Wenn sich Pop-Ikonen aus den nicht immer geschmackssicheren 80ern zurückmelden, fragt man sich oft: Mußte das sein? Ja, von Depeche Mode, den Pet Shop Boys und zuletzt New Order mal abgesehen, kann kaum ein Pop-Act von damals auch 20 Jahre später noch überzeugende Platten abliefern.

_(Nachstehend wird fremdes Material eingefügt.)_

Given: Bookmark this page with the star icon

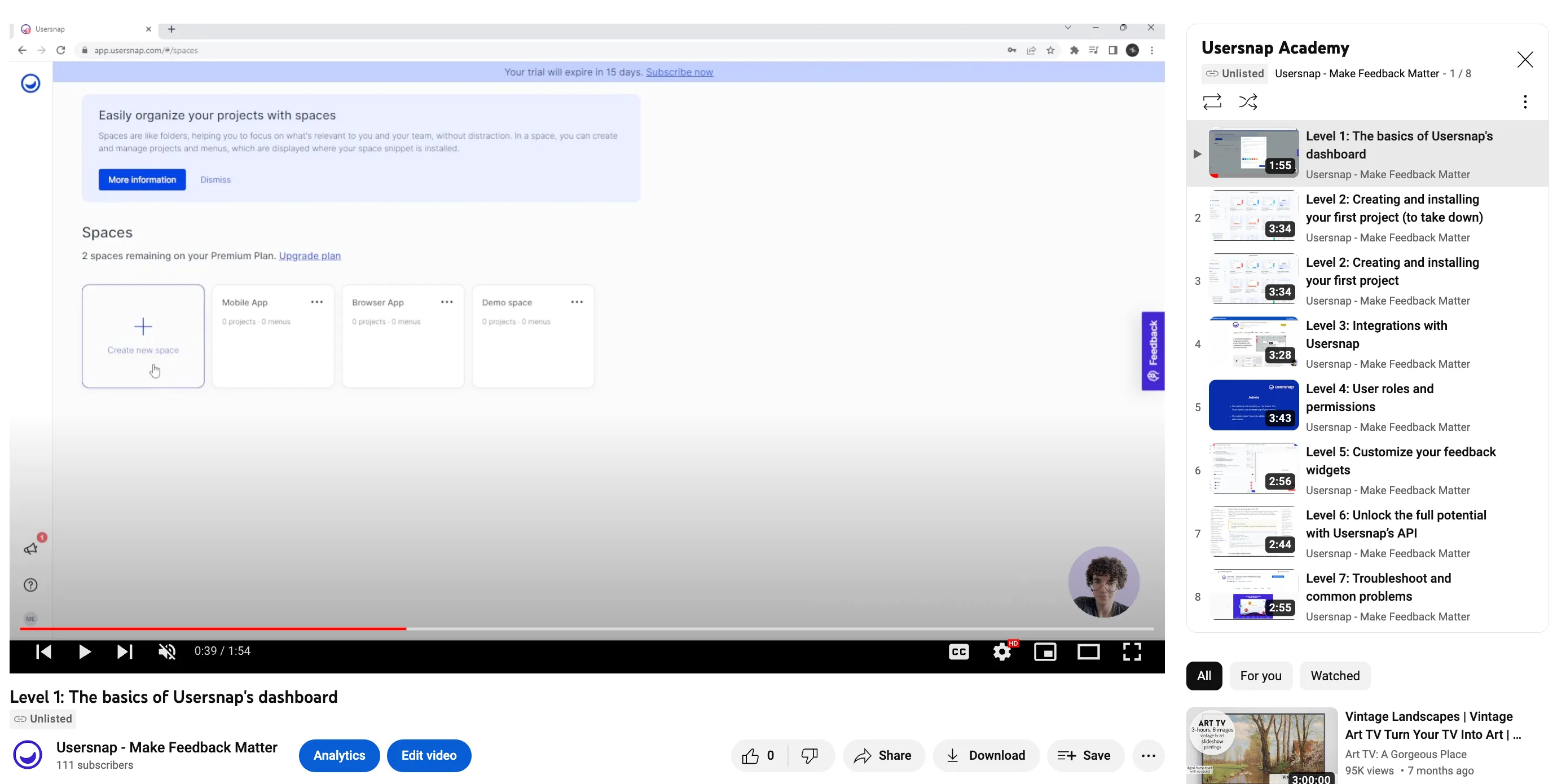Looking at the screenshot, I should pos(1051,50).
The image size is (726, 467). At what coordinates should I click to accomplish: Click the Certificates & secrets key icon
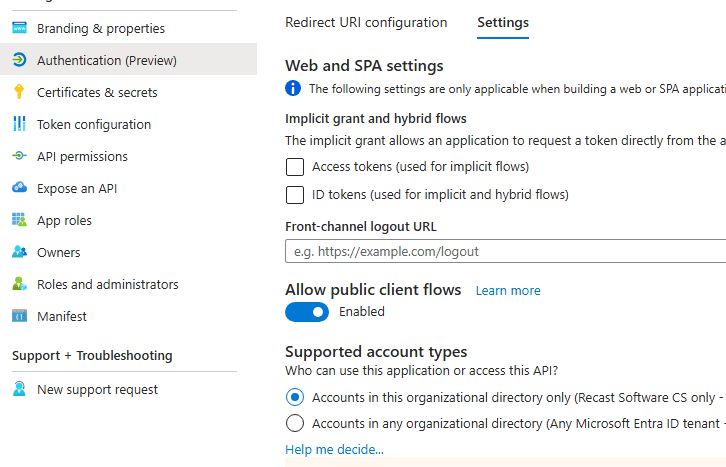[x=19, y=92]
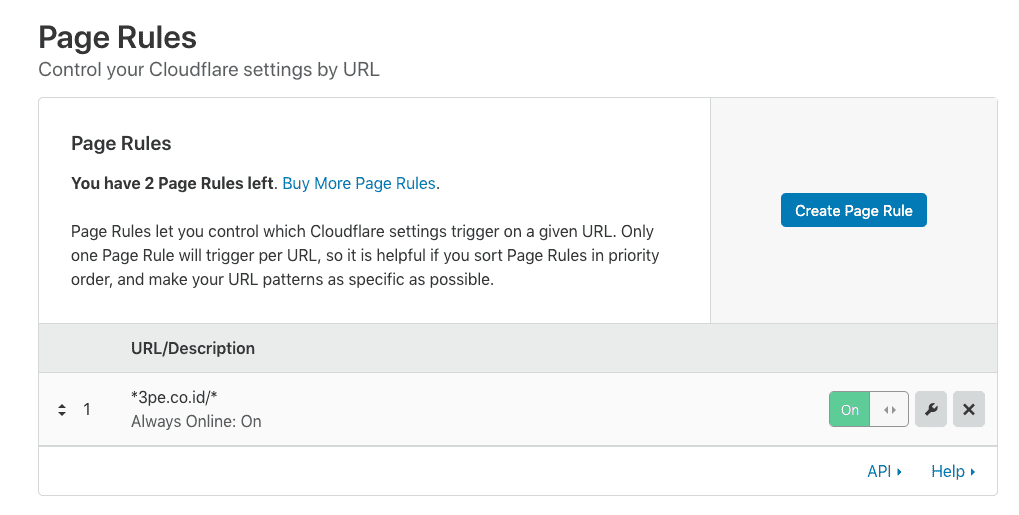The width and height of the screenshot is (1019, 515).
Task: Click the rule priority number 1
Action: [x=87, y=409]
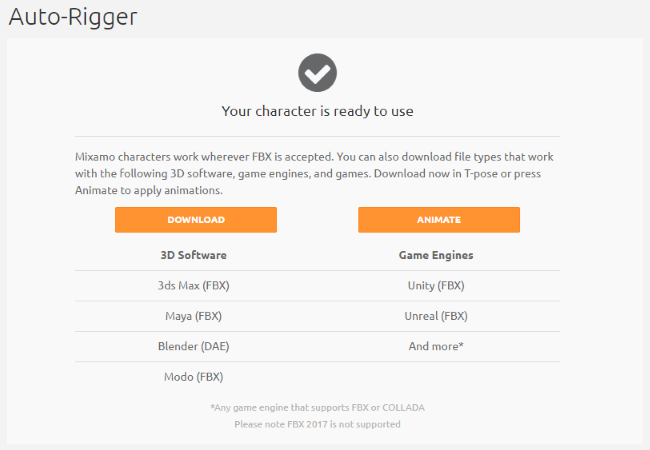Viewport: 650px width, 450px height.
Task: Click 'Your character is ready to use' heading
Action: point(318,111)
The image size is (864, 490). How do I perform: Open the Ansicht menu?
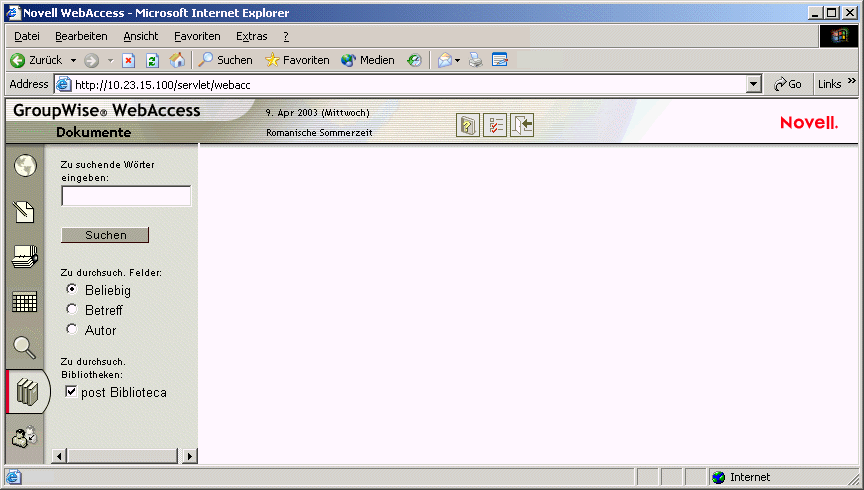point(141,36)

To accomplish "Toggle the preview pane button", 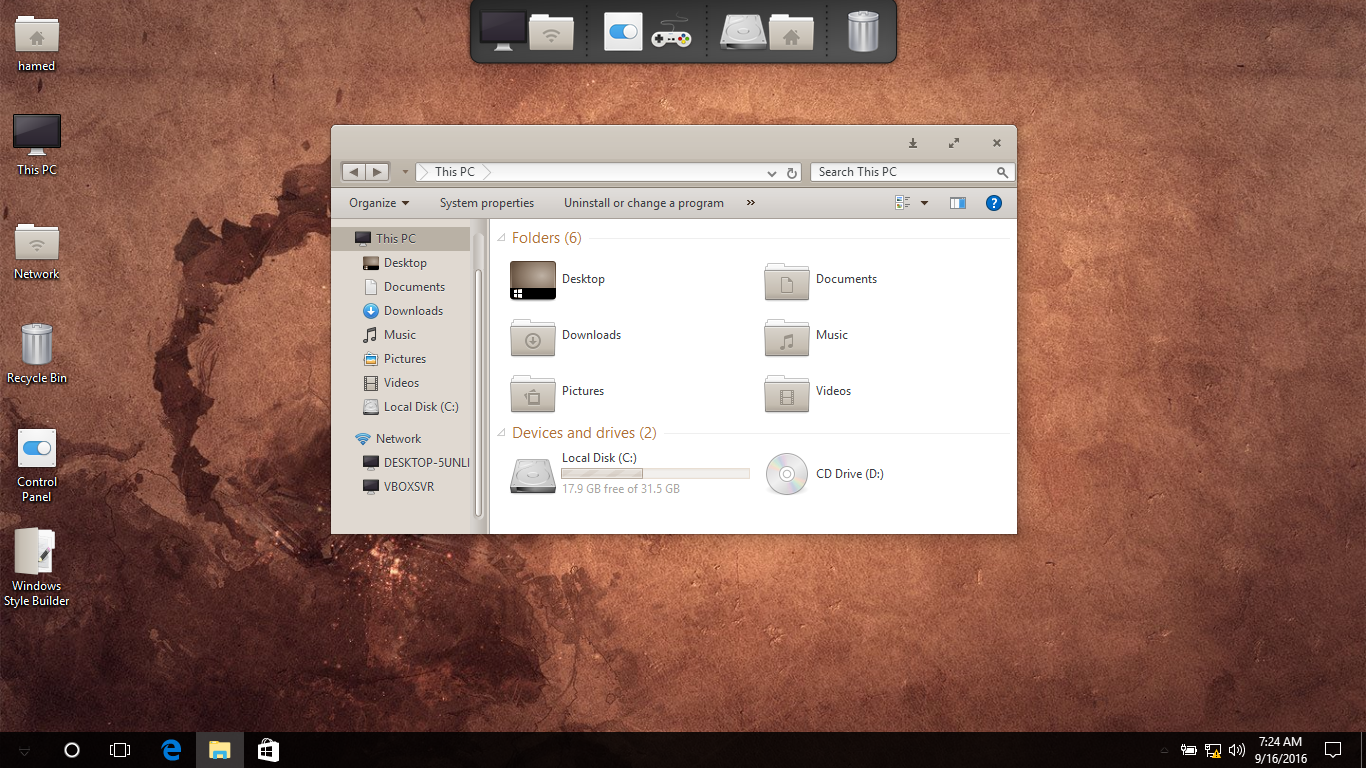I will pos(957,203).
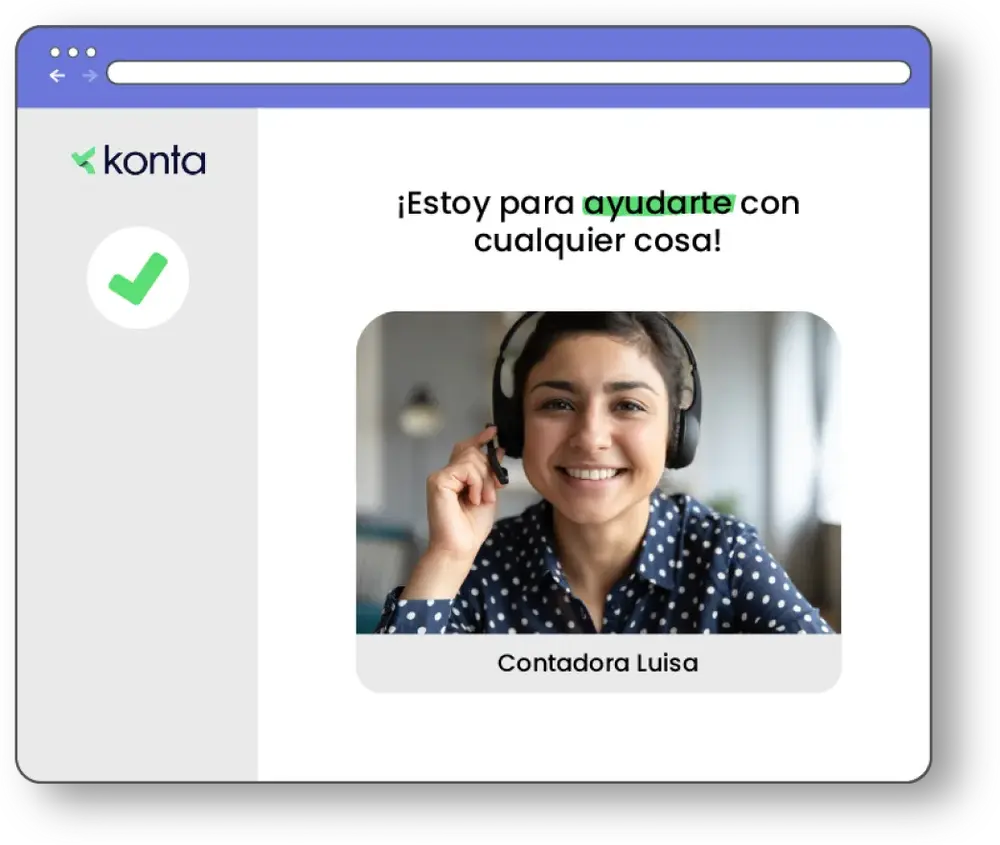Select the circular status badge in the sidebar
Image resolution: width=1000 pixels, height=845 pixels.
[x=139, y=277]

Die Simple Minds gehörten mit ihren frühen Alben '79-84 immerhin zu den Wegbereitern der New Wave. Im Laufe der Zeit mutierten die Schotten jedoch zu einer Combo, die sich in pathostriefendem, zum Teil gnadenlos überproduzierten Stadionrock verlor. Mit "Cry" ist Jim Kerr und Charlie Burchill jetzt überraschenderweise ein angenehm schnörkelloses Popalbum gelungen. Burchill setzt seine Gitarren endlich wieder sehr sparsam ein, zudem wurden manche Songs wohltuend mit Elektronik-Sounds angereichert. Die Glasgower erzählen auch nicht mehr in epischer Breite, sondern kommen in stilsicher produzierten Vierminütern auf den Punkt. Alle beteiligten Musiker, darunter Erasure-Mastermind Vince Clarke, unterstützten Kerr und Burchill auch beim Songwriting und verhalfen ihnen so zum vielleicht besten Simple Minds-Album seit dem '82er "New Gold Dream".